Значит ли это, что я считаю необходимым сделать для шахматисток какие-либо послабления? Ну, допус­тим, сократить число контрольных ходов с 40 до 35? Нет! И не только потому, что такое сокращение — это палка о двух концах: уменьшение числа контрольных ходов неизбежно приведет к тому, что будет отклады­ваться больше партий.

Шахматистки не нуждаются ни в каких поблажках. В конце концов, хотя женщина в силу особенностей сво­ей физиологии, психики уступает мужчине в бойцовских качествах, она все же обладает, в силу тех же самых особенностей, некими компенсирующими качествами. Не зря же появился призыв: «Берегите мужчин!»
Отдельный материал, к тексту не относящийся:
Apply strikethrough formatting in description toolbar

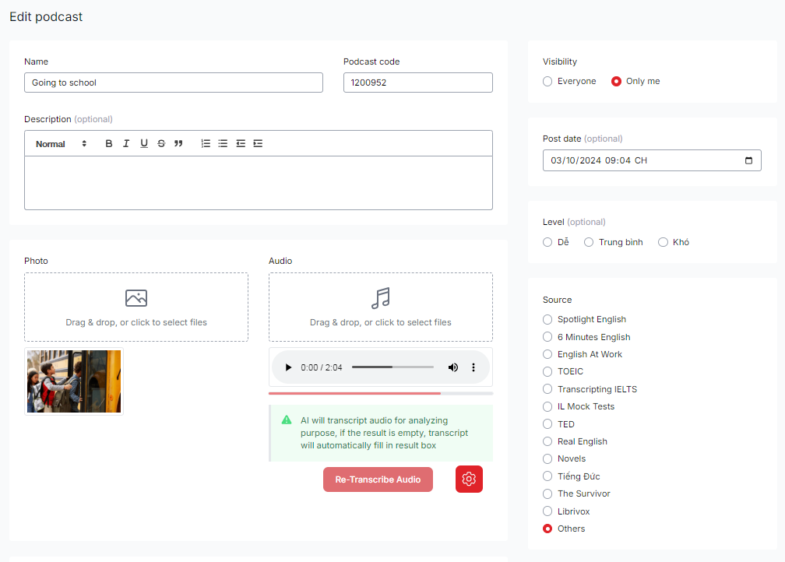pyautogui.click(x=161, y=144)
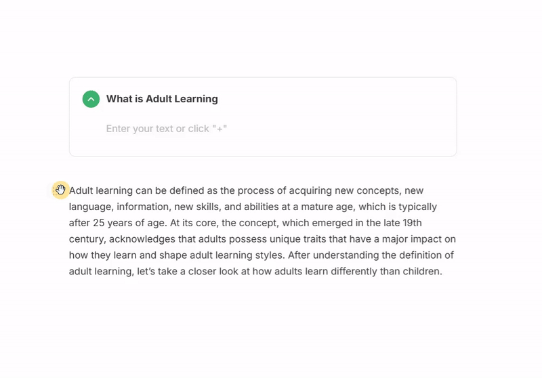542x378 pixels.
Task: Click the word "century" in the paragraph
Action: point(87,239)
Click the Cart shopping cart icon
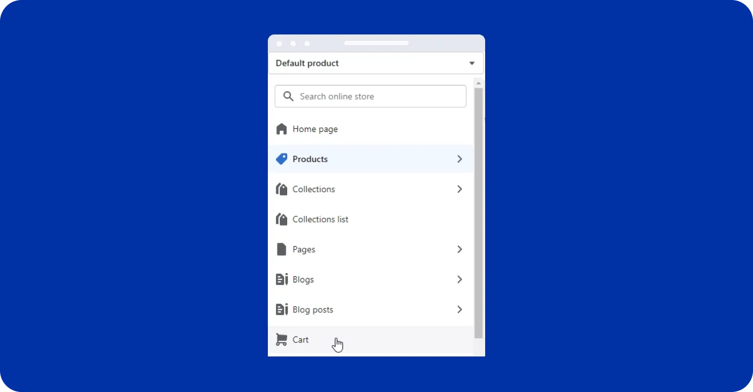 tap(281, 339)
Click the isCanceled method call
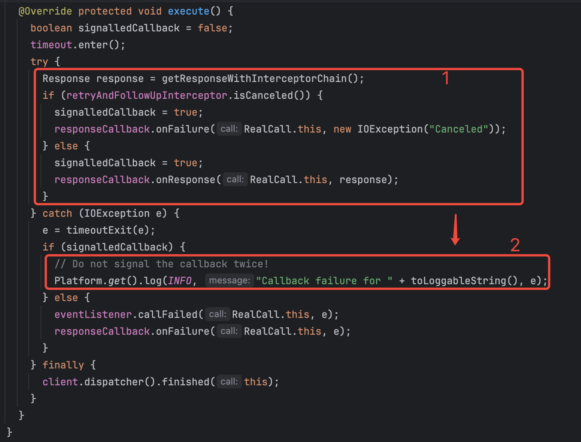The width and height of the screenshot is (581, 442). click(263, 95)
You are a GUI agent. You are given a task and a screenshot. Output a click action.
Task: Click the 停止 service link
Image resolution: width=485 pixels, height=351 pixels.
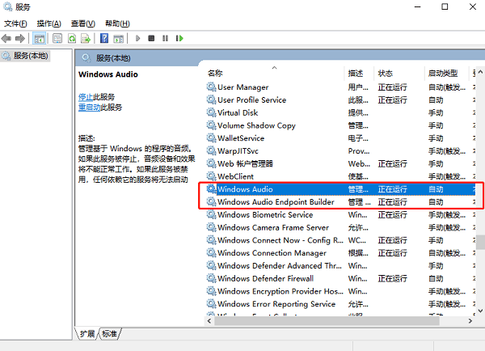[x=85, y=97]
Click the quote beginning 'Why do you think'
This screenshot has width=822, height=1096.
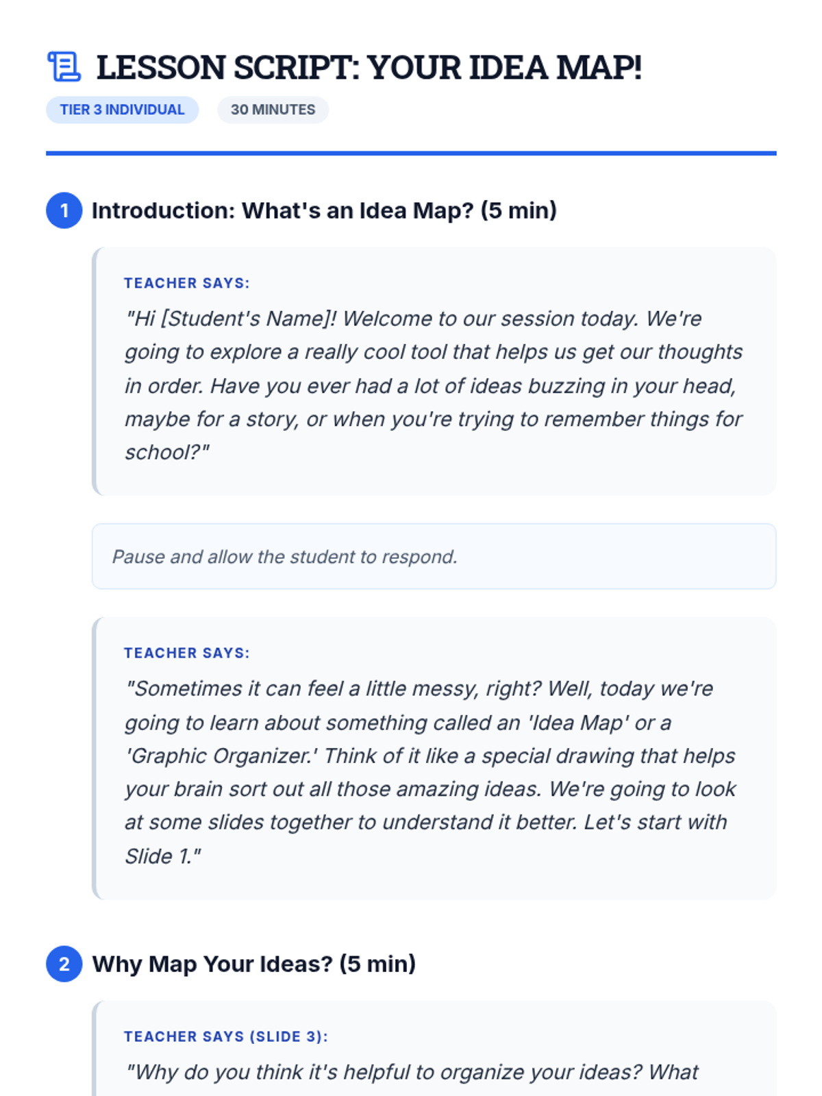(412, 1072)
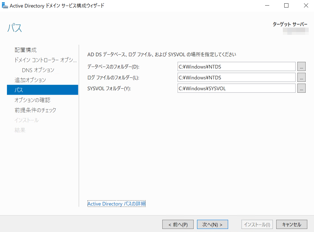The height and width of the screenshot is (232, 314).
Task: Click the データベースのフォルダー path field
Action: (x=236, y=67)
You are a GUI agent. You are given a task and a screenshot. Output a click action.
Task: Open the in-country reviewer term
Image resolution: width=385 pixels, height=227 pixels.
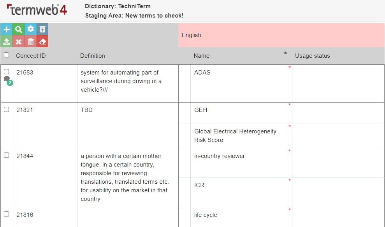220,156
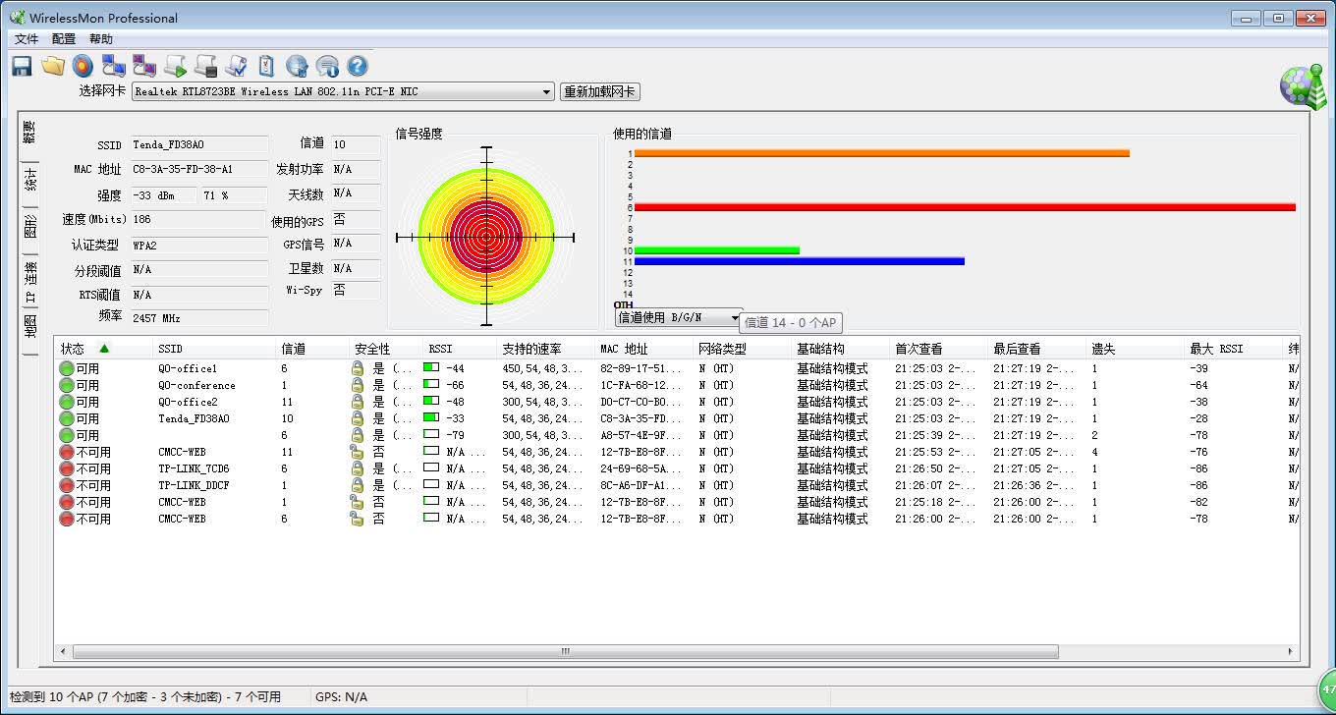Click the 重新加载网卡 button
The image size is (1336, 715).
click(x=599, y=91)
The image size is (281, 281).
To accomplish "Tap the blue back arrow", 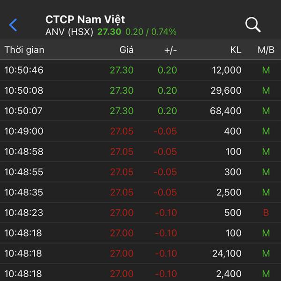I will point(13,25).
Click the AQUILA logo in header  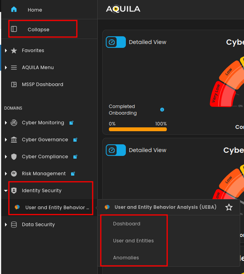pyautogui.click(x=123, y=9)
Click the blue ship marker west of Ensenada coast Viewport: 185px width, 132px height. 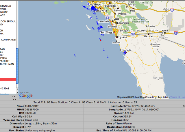[108, 56]
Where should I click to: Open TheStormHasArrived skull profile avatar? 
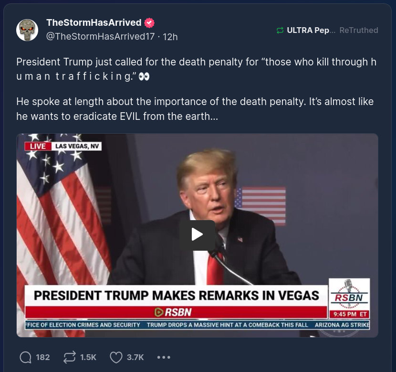[27, 30]
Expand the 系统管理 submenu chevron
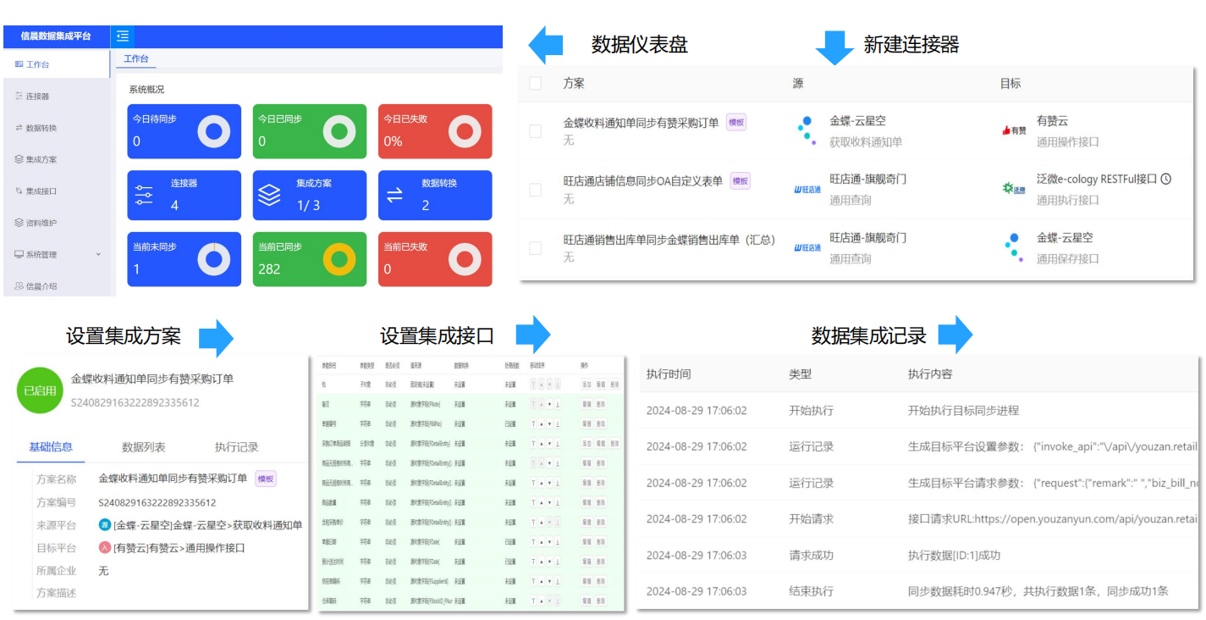 point(97,254)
Да, женщина сейчас не может пока в шахматах на равных бороться с мужчинами, это так. Но если взять чисто творческую сторону, а она, как критерий мастер­ства, класса (не силы игры!), является, быть может, самой важной в оценке игры шахматиста, то женщины в этом смысле не так уж и уступают мужчинам. Иначе говоря, разница между классом игры шахматистов и шахматисток менее велика, чем разница между силой их игры. Некоторые стратегические идеи, комбинацион­ные замыслы, тактические выпады шахматисток отли­чаются большой глубиной и яркостью.

И если я здесь говорю о том, что женщины в шахма­тах бесспорно слабее мужчин, то имею при этом в виду

одну цель — констатировать, что факт этот объясняется единственно теми преимуществами, которые мужчины имеют перед женщинами не в интеллектуальной сфере, а в остальных, имеющих непосредственное отношение к шахматной борьбе, шахматному спорту. Понимание это­го позволит отнестись к шахматной борьбе у женщин с большим уважением, во всяком случае с таким, какого она заслуживает.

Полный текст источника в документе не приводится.